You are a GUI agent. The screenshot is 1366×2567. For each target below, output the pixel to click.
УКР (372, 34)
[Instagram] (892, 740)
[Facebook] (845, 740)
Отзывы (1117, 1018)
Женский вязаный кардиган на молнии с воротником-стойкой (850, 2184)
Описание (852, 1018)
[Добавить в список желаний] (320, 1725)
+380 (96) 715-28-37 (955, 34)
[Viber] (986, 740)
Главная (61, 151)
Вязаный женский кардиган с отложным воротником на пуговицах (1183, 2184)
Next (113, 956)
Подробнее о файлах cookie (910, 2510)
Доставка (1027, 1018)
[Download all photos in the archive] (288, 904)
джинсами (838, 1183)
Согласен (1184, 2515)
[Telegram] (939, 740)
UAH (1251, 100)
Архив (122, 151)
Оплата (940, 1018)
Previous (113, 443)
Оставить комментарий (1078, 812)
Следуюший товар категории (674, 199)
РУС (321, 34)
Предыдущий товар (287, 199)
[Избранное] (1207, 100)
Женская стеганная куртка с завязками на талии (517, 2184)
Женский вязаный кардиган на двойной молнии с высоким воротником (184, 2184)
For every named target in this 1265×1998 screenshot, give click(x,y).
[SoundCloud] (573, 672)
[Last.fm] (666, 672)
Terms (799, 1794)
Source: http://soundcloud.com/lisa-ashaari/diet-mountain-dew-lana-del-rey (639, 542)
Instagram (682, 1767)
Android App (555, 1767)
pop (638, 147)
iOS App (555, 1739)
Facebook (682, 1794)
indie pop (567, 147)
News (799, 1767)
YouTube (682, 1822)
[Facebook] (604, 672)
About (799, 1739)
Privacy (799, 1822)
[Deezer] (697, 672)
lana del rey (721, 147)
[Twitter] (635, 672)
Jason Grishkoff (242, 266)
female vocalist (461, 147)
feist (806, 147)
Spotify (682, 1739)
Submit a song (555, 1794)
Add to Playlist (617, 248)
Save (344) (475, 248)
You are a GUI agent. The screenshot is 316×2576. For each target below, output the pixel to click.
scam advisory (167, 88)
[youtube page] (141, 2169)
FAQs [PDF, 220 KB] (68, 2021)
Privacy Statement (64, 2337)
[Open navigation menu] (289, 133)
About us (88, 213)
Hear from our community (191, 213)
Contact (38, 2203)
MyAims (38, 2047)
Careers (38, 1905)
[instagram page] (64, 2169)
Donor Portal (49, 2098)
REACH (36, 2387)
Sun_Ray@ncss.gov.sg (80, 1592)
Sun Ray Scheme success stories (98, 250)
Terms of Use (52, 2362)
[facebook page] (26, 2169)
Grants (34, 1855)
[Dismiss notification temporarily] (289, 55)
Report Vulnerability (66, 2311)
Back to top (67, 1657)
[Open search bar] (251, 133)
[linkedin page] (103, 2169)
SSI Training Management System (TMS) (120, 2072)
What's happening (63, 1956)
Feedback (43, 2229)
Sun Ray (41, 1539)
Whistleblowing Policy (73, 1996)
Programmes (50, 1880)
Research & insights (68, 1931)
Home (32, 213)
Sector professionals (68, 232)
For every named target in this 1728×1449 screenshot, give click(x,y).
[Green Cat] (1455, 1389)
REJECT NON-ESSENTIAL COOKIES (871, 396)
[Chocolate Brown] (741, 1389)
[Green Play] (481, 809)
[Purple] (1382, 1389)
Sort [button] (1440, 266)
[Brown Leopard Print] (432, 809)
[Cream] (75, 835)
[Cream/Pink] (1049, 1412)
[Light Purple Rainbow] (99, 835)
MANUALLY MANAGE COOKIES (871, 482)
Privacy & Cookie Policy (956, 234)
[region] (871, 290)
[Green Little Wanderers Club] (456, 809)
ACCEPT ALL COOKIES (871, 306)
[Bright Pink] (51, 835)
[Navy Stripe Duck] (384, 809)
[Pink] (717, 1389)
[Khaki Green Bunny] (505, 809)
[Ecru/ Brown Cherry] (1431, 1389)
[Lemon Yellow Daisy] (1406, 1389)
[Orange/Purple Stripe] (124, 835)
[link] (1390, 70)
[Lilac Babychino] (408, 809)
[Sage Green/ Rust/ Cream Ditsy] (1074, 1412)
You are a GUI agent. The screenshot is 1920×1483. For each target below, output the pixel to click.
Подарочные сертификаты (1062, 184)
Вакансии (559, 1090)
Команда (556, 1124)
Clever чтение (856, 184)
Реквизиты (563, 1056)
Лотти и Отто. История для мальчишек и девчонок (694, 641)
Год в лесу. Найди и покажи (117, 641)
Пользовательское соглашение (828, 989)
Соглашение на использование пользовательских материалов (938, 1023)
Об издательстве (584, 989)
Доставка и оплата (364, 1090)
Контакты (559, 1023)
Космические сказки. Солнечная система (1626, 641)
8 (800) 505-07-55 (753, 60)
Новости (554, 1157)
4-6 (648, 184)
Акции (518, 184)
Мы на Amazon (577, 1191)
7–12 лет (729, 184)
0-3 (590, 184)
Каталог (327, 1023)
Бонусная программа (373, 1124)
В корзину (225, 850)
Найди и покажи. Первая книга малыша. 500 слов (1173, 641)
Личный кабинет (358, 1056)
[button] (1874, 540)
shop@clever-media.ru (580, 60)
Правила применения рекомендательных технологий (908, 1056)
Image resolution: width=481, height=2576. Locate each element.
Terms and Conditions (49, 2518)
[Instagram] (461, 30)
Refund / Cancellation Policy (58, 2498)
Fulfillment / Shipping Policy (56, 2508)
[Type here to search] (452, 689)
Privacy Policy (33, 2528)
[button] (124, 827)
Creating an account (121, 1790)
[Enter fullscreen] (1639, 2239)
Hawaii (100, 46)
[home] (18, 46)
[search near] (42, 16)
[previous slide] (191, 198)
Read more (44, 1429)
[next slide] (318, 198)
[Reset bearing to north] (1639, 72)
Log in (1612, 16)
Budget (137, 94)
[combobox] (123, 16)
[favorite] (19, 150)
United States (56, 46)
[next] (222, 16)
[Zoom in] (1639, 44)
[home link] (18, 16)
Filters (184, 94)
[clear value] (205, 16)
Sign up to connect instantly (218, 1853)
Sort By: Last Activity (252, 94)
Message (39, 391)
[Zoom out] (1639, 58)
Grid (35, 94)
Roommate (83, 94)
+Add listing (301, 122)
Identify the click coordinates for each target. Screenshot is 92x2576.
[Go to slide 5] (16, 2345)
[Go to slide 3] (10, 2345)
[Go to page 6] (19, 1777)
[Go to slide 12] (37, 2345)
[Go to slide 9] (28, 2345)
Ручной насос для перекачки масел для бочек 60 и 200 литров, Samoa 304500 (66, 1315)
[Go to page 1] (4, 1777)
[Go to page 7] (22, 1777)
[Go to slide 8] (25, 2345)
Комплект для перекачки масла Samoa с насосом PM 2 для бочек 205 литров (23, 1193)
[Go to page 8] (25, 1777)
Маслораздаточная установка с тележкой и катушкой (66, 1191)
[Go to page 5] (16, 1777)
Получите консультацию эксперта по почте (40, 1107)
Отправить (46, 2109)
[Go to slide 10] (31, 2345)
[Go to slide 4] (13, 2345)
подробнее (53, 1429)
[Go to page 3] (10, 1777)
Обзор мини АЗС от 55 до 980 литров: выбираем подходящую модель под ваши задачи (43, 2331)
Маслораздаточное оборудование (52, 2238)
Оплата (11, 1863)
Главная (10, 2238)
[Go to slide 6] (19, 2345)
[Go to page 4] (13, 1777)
========================
TASK STATEMENT: Write out the data above once more, exactly as it stands.

RESULT OF THIS TASK:
You are a GUI agent. The screenshot is 1366×2567. For each target below, output the pixel to click.
УКР (372, 34)
[Instagram] (892, 740)
[Facebook] (845, 740)
Отзывы (1117, 1018)
Женский вязаный кардиган на молнии с воротником-стойкой (850, 2184)
Описание (852, 1018)
[Добавить в список желаний] (320, 1725)
+380 (96) 715-28-37 (955, 34)
[Viber] (986, 740)
Главная (61, 151)
Вязаный женский кардиган с отложным воротником на пуговицах (1183, 2184)
Next (113, 956)
Подробнее о файлах cookie (910, 2510)
Доставка (1027, 1018)
[Download all photos in the archive] (288, 904)
джинсами (838, 1183)
Согласен (1184, 2515)
[Telegram] (939, 740)
UAH (1251, 100)
Архив (122, 151)
Оплата (940, 1018)
Previous (113, 443)
Оставить комментарий (1078, 812)
Следуюший товар категории (674, 199)
РУС (321, 34)
Предыдущий товар (287, 199)
[Избранное] (1207, 100)
Женская стеганная куртка с завязками на талии (517, 2184)
Женский вязаный кардиган на двойной молнии с высоким воротником (184, 2184)
For every named target in this 1265×1998 screenshot, give click(x,y).
[SoundCloud] (573, 672)
[Last.fm] (666, 672)
Terms (799, 1794)
Source: http://soundcloud.com/lisa-ashaari/diet-mountain-dew-lana-del-rey (639, 542)
Instagram (682, 1767)
Android App (555, 1767)
pop (638, 147)
iOS App (555, 1739)
Facebook (682, 1794)
indie pop (567, 147)
News (799, 1767)
YouTube (682, 1822)
[Facebook] (604, 672)
About (799, 1739)
Privacy (799, 1822)
[Deezer] (697, 672)
lana del rey (721, 147)
[Twitter] (635, 672)
Jason Grishkoff (242, 266)
female vocalist (461, 147)
feist (806, 147)
Spotify (682, 1739)
Submit a song (555, 1794)
Add to Playlist (617, 248)
Save (344) (475, 248)
You are a GUI agent. The screenshot is 316×2576. For each target below, output the pixel to click.
scam advisory (167, 88)
[youtube page] (141, 2169)
FAQs [PDF, 220 KB] (68, 2021)
Privacy Statement (64, 2337)
[Open navigation menu] (289, 133)
About us (88, 213)
Hear from our community (191, 213)
Contact (38, 2203)
MyAims (38, 2047)
Careers (38, 1905)
[instagram page] (64, 2169)
Donor Portal (49, 2098)
REACH (36, 2387)
Sun_Ray@ncss.gov.sg (80, 1592)
Sun Ray Scheme success stories (98, 250)
Terms of Use (52, 2362)
[facebook page] (26, 2169)
Grants (34, 1855)
[Dismiss notification temporarily] (289, 55)
Report Vulnerability (66, 2311)
Back to top (67, 1657)
[Open search bar] (251, 133)
[linkedin page] (103, 2169)
SSI Training Management System (TMS) (120, 2072)
What's happening (63, 1956)
Feedback (43, 2229)
Sun Ray (41, 1539)
Whistleblowing Policy (73, 1996)
Programmes (50, 1880)
Research & insights (68, 1931)
Home (32, 213)
Sector professionals (68, 232)
For every named target in this 1728×1449 screenshot, give click(x,y).
[Green Cat] (1455, 1389)
REJECT NON-ESSENTIAL COOKIES (871, 396)
[Chocolate Brown] (741, 1389)
[Green Play] (481, 809)
[Purple] (1382, 1389)
Sort [button] (1440, 266)
[Brown Leopard Print] (432, 809)
[Cream] (75, 835)
[Cream/Pink] (1049, 1412)
[Light Purple Rainbow] (99, 835)
MANUALLY MANAGE COOKIES (871, 482)
Privacy & Cookie Policy (956, 234)
[region] (871, 290)
[Green Little Wanderers Club] (456, 809)
ACCEPT ALL COOKIES (871, 306)
[Bright Pink] (51, 835)
[Navy Stripe Duck] (384, 809)
[Pink] (717, 1389)
[Khaki Green Bunny] (505, 809)
[Ecru/ Brown Cherry] (1431, 1389)
[Lemon Yellow Daisy] (1406, 1389)
[Orange/Purple Stripe] (124, 835)
[link] (1390, 70)
[Lilac Babychino] (408, 809)
[Sage Green/ Rust/ Cream Ditsy] (1074, 1412)
You are a GUI agent. The screenshot is 1920×1483. For each target below, output the pixel to click.
Подарочные сертификаты (1062, 184)
Вакансии (559, 1090)
Команда (556, 1124)
Clever чтение (856, 184)
Реквизиты (563, 1056)
Лотти и Отто. История для мальчишек и девчонок (694, 641)
Год в лесу. Найди и покажи (117, 641)
Пользовательское соглашение (828, 989)
Соглашение на использование пользовательских материалов (938, 1023)
Об издательстве (584, 989)
Доставка и оплата (364, 1090)
Контакты (559, 1023)
Космические сказки. Солнечная система (1626, 641)
8 (800) 505-07-55 (753, 60)
Новости (554, 1157)
4-6 (648, 184)
Акции (518, 184)
Мы на Amazon (577, 1191)
7–12 лет (729, 184)
0-3 (590, 184)
Каталог (327, 1023)
Бонусная программа (373, 1124)
В корзину (225, 850)
Найди и покажи. Первая книга малыша. 500 слов (1173, 641)
Личный кабинет (358, 1056)
[button] (1874, 540)
shop@clever-media.ru (580, 60)
Правила применения рекомендательных технологий (908, 1056)
Image resolution: width=481, height=2576. Locate each element.
Terms and Conditions (49, 2518)
[Instagram] (461, 30)
Refund / Cancellation Policy (58, 2498)
Fulfillment / Shipping Policy (56, 2508)
[Type here to search] (452, 689)
Privacy Policy (33, 2528)
[button] (124, 827)
Creating an account (121, 1790)
[Enter fullscreen] (1639, 2239)
Hawaii (100, 46)
[home] (18, 46)
[search near] (42, 16)
[previous slide] (191, 198)
Read more (44, 1429)
[next slide] (318, 198)
[Reset bearing to north] (1639, 72)
Log in (1612, 16)
Budget (137, 94)
[combobox] (123, 16)
[favorite] (19, 150)
United States (56, 46)
[next] (222, 16)
[Zoom in] (1639, 44)
[home link] (18, 16)
Filters (184, 94)
[clear value] (205, 16)
Sign up to connect instantly (218, 1853)
Sort By: Last Activity (252, 94)
Message (39, 391)
[Zoom out] (1639, 58)
Grid (35, 94)
Roommate (83, 94)
+Add listing (301, 122)
Identify the click coordinates for each target. Screenshot is 92x2576.
[Go to slide 5] (16, 2345)
[Go to slide 3] (10, 2345)
[Go to page 6] (19, 1777)
[Go to slide 12] (37, 2345)
[Go to slide 9] (28, 2345)
Ручной насос для перекачки масел для бочек 60 и 200 литров, Samoa 304500 (66, 1315)
[Go to page 1] (4, 1777)
[Go to page 7] (22, 1777)
[Go to slide 8] (25, 2345)
Комплект для перекачки масла Samoa с насосом PM 2 для бочек 205 литров (23, 1193)
[Go to page 8] (25, 1777)
Маслораздаточная установка с тележкой и катушкой (66, 1191)
[Go to page 5] (16, 1777)
Получите консультацию эксперта по почте (40, 1107)
Отправить (46, 2109)
[Go to slide 10] (31, 2345)
[Go to slide 4] (13, 2345)
подробнее (53, 1429)
[Go to page 3] (10, 1777)
Обзор мини АЗС от 55 до 980 литров: выбираем подходящую модель под ваши задачи (43, 2331)
Маслораздаточное оборудование (52, 2238)
Оплата (11, 1863)
Главная (10, 2238)
[Go to slide 6] (19, 2345)
[Go to page 4] (13, 1777)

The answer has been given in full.